Real World Is Primary (p. 203)

From chapter "The Real World"

Trying to force sustainability onto a functionally unsustainable culture causes severe cognitive dissonance, and makes people suggest absurd solutions. No solution can be too absurd so long as it fulfills its primary purpose of keeping us from seeing that the culture can never be sustainable, and that to attempt to sustain this culture is to harm the world. The real, physical world.

Any solution that springs from the (most often entirely unconscious) belief that the culture is more important than the world (or that the culture is real and the real world exists only as a backdrop and a source of raw materials) will not solve the problem.

One more example. I posted this section of the book to a global warming list serve, and one of the activists there replied (and as with McDonough, I’ve put my responses to some particulars in endnotes), “If you feel civilization is the problem, then you need to have a realistic and practical solution.

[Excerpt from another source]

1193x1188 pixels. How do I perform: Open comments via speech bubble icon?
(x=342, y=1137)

If your idea of a solution is to have 5 billion peoplebehave as lemmings and jump in the oceanyou could see why most people would respond with a ‘you first.’”

I find his response interesting because it reveals the precise inversion of reality we’ve been talking about. When I suggested that civilization needs to go, he immediately equated that with human suicide. I wasn’t talking about humans being exterminated. I was talking about ending civilization. He and I don’t speak the same language. The same is true for many members of this culture. We do not even agree on the answers to the most basic questions: What is real? What is primary? What we are trying to save? Hell, not only do we not agree on the answers, we don’t even agree on what these questions mean. So I’ve started making a translation dictionary. Here are my first four entries: when I say world many people in this culture hear industrial capitalism; when I say the end of the world they hear the end of industrial capitalism; when I say civilization they hear human existence; and when I say the end of civilization they hear the end of human existence. But those are not at all the same. Worse, as we’ve laid out, within this culture the world is consistently less important than industrial capitalism, the end of the world is less to be feared than the end of industrial capitalism, civilization is more important than human existence, and the end of civilization is more to be feared than the end of human existence.

It’s insane. Literally. I’m sorry to have to be the one to break this news, but the planet is more important than this fucking culture.

And of course these thinkers care more about this culture than the planet: that’s how this culture has taught us to feel (or more accurately to not feel) and to think (or more accurately, to not think). This culture could not have gotten to this point of planetary crisis without inculcating most of its members into this perspective.

And this perspective is really fucking stupid.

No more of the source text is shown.